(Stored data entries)
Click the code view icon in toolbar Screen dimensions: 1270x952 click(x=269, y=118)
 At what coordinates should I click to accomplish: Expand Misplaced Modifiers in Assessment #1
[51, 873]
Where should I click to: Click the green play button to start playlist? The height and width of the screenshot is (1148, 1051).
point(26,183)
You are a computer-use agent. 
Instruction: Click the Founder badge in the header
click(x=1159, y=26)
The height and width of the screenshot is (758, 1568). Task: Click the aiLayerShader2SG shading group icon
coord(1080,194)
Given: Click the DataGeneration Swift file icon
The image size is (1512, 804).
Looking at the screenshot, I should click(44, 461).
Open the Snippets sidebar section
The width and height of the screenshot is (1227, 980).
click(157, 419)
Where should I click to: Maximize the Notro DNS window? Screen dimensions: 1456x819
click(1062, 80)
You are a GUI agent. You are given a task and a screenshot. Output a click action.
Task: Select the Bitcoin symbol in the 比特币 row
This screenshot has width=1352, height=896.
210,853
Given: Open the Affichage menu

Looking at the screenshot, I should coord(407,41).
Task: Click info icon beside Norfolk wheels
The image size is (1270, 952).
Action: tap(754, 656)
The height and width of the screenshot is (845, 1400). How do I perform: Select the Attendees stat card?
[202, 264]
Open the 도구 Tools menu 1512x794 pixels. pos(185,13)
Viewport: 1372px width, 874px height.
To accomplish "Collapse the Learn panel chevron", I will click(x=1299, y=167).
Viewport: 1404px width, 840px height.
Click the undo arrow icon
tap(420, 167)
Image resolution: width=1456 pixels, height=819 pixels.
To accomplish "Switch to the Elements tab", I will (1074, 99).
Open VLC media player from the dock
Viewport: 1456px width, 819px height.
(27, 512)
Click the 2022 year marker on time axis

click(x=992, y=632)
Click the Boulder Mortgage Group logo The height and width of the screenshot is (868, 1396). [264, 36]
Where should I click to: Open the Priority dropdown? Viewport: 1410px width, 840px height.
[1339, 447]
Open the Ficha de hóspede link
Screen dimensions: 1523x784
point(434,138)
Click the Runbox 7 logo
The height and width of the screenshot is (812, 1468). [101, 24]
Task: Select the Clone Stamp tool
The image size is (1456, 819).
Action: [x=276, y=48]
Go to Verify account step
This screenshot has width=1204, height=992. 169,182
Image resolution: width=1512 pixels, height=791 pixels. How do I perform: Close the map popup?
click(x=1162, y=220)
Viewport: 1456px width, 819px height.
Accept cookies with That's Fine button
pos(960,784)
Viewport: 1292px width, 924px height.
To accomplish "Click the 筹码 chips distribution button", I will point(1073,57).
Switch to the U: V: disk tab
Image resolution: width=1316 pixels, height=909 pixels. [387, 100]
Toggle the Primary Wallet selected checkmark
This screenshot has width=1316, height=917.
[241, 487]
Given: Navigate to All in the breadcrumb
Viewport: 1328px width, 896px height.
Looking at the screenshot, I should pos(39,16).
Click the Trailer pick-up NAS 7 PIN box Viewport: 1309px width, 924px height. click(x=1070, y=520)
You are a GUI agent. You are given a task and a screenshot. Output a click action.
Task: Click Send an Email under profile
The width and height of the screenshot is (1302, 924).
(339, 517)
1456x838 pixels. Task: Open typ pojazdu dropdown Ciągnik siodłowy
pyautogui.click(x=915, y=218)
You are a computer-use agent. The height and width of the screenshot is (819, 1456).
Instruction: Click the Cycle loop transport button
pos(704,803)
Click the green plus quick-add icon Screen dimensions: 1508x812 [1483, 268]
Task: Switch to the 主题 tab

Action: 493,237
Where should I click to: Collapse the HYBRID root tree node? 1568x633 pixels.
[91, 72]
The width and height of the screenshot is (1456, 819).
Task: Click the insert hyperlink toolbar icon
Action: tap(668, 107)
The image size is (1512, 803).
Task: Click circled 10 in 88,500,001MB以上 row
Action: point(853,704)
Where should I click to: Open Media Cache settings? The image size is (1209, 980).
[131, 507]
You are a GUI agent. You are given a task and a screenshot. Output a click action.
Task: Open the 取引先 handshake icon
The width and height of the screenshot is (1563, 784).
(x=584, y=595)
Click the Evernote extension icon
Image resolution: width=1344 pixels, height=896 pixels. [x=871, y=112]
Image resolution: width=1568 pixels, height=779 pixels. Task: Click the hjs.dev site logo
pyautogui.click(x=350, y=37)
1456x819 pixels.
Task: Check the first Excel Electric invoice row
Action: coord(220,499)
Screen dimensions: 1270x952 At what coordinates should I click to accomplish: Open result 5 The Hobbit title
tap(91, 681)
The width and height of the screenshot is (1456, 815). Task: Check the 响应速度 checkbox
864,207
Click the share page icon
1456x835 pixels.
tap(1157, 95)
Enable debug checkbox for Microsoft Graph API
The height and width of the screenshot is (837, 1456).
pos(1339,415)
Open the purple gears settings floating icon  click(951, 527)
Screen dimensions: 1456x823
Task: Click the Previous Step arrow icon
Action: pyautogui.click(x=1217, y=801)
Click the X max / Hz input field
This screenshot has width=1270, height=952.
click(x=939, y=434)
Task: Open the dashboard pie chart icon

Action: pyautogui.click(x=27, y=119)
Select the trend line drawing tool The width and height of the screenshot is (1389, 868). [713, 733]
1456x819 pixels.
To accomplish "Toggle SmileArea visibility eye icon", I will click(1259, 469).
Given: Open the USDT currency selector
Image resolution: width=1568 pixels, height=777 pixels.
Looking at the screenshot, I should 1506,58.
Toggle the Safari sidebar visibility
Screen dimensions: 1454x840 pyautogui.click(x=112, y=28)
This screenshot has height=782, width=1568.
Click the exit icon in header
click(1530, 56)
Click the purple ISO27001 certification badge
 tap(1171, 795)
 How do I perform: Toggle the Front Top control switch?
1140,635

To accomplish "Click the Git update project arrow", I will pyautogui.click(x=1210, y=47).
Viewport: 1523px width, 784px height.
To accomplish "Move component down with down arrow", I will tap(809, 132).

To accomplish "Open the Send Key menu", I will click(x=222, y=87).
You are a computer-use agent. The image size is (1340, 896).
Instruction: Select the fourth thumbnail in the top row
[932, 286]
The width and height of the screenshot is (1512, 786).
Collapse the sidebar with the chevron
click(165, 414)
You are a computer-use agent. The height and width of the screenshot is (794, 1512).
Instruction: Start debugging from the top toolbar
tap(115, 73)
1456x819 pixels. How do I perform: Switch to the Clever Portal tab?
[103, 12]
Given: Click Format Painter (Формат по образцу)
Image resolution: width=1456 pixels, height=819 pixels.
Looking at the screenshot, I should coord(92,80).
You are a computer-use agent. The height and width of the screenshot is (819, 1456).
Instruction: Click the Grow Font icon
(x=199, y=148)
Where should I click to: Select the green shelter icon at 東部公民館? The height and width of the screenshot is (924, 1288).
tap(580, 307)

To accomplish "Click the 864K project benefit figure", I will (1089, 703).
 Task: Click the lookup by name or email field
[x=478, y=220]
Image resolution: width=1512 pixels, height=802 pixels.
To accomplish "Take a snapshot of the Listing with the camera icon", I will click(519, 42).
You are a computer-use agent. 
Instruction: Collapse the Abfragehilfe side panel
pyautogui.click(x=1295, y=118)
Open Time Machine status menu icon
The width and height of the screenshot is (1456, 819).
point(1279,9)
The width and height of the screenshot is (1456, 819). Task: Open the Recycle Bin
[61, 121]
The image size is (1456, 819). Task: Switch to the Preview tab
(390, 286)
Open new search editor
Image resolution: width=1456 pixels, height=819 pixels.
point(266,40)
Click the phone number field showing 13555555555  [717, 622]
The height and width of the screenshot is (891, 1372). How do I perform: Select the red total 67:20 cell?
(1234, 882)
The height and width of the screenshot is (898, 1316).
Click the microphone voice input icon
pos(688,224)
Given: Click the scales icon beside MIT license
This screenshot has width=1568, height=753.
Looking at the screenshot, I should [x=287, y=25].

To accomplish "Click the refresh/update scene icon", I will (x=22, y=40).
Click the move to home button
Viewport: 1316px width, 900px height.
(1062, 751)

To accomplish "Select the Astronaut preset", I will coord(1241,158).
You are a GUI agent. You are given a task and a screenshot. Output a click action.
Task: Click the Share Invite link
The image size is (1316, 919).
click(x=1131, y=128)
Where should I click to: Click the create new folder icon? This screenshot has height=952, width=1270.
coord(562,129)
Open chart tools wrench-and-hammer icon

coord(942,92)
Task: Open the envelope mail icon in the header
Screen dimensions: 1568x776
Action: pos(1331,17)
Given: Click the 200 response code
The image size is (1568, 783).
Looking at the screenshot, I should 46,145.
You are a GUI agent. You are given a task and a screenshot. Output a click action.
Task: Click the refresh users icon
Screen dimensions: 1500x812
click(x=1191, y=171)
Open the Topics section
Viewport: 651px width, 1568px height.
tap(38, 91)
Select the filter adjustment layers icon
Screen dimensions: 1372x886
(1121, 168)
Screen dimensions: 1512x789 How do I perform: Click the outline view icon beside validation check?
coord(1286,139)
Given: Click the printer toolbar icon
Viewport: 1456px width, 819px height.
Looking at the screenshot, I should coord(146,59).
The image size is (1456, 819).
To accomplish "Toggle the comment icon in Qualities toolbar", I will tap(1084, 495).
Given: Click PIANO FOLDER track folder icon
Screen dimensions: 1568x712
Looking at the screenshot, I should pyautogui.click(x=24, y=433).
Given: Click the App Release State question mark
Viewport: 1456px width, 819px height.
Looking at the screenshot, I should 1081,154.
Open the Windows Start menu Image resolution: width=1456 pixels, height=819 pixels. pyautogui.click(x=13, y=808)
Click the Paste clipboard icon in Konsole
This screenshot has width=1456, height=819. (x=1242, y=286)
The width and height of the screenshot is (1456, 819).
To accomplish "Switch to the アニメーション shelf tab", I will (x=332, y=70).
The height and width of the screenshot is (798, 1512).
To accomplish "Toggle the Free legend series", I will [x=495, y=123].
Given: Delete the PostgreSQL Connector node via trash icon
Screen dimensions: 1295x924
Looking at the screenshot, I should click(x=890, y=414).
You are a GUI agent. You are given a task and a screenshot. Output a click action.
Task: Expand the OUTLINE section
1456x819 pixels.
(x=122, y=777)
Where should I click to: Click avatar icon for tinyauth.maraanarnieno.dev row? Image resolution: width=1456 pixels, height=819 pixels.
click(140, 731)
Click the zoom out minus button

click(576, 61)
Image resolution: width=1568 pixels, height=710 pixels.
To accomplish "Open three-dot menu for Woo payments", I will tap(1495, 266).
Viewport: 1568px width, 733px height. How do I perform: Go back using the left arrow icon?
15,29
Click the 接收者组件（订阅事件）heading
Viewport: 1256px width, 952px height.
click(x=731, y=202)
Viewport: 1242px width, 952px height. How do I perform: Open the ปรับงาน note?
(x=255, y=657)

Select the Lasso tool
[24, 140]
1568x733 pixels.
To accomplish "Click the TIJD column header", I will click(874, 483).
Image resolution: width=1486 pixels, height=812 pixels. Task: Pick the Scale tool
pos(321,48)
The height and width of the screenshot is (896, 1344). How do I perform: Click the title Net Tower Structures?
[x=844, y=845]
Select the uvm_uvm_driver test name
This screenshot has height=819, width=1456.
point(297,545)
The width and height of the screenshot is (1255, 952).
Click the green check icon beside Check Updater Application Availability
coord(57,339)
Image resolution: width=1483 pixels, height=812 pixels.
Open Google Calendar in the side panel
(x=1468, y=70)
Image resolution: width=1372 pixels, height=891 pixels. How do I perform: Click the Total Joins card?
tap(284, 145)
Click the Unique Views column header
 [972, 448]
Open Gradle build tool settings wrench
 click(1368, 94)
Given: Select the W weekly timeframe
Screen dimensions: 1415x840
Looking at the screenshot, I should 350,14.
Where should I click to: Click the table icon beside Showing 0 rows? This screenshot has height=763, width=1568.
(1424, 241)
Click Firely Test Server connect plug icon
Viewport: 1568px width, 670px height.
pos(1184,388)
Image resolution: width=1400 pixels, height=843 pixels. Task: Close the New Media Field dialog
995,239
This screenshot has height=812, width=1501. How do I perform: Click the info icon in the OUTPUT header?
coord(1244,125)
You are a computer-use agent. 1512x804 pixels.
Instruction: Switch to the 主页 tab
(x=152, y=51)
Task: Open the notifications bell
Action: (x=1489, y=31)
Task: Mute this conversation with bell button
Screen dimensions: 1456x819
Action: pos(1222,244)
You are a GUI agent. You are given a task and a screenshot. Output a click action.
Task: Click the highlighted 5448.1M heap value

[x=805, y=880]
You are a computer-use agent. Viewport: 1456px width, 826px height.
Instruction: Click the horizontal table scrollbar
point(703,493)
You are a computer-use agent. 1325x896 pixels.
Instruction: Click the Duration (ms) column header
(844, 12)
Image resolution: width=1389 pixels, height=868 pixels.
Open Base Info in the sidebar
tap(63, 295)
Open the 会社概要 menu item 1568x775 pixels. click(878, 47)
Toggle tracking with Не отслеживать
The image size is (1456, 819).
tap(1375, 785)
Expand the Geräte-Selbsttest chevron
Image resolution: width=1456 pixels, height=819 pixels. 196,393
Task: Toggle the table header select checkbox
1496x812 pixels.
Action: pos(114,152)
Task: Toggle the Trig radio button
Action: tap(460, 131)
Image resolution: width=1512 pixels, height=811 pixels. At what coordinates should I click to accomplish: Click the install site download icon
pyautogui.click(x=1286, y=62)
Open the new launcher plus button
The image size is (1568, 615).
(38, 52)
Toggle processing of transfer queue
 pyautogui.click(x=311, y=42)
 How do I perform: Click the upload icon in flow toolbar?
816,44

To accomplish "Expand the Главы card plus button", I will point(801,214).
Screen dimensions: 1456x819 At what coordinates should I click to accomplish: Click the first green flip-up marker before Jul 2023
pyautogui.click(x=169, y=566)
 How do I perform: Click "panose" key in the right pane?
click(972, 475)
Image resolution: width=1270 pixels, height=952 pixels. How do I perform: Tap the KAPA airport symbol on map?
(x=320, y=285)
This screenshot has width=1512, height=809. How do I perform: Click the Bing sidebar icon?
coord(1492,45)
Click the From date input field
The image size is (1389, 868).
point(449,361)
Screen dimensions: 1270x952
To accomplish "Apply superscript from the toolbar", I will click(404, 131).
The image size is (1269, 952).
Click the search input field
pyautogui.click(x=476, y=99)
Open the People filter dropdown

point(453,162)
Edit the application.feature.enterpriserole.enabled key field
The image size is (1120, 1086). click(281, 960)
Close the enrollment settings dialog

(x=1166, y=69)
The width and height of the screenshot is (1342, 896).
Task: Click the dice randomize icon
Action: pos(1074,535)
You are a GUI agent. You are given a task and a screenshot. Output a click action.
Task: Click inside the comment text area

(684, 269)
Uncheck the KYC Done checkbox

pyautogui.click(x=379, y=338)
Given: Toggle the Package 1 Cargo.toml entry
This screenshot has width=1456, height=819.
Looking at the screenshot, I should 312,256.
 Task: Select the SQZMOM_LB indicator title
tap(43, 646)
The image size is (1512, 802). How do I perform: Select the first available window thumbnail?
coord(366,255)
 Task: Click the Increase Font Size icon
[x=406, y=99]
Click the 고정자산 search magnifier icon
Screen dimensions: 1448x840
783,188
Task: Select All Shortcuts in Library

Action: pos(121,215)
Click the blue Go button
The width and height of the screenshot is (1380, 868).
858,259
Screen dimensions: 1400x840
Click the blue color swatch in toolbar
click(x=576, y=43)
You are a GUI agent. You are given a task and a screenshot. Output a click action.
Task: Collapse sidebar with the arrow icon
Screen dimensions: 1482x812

**Your task:** Only the lines from the beginning of the data above through the line containing "Given: Click the DataGeneration" should be repeated, exactly as they appear.

**Solution:**
Click the code view icon in toolbar Screen dimensions: 1270x952 click(x=269, y=118)
 At what coordinates should I click to accomplish: Expand Misplaced Modifiers in Assessment #1
[51, 873]
Where should I click to: Click the green play button to start playlist? The height and width of the screenshot is (1148, 1051).
point(26,183)
You are a computer-use agent. 
Instruction: Click the Founder badge in the header
click(x=1159, y=26)
The height and width of the screenshot is (758, 1568). Task: Click the aiLayerShader2SG shading group icon
coord(1080,194)
Given: Click the DataGeneration Swift file icon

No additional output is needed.